Would you reproduce the entries that follow exactly as they appear?

┄┄┄┄┄┄┄┄┄┄

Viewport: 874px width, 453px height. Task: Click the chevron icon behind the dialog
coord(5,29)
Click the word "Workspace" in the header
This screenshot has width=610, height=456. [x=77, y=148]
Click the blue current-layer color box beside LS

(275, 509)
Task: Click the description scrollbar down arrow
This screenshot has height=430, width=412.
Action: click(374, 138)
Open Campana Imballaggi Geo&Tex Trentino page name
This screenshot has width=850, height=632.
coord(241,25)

┄┄┄┄┄┄┄┄┄┄

*RESULT FOR THIS EXERCISE*
Viewport: 874px width, 453px height. Task: Click the chevron icon behind the dialog
coord(5,29)
Click the word "Workspace" in the header
This screenshot has width=610, height=456. [x=77, y=148]
Click the blue current-layer color box beside LS

(275, 509)
Task: Click the description scrollbar down arrow
This screenshot has height=430, width=412.
Action: click(374, 138)
Open Campana Imballaggi Geo&Tex Trentino page name
This screenshot has width=850, height=632.
coord(241,25)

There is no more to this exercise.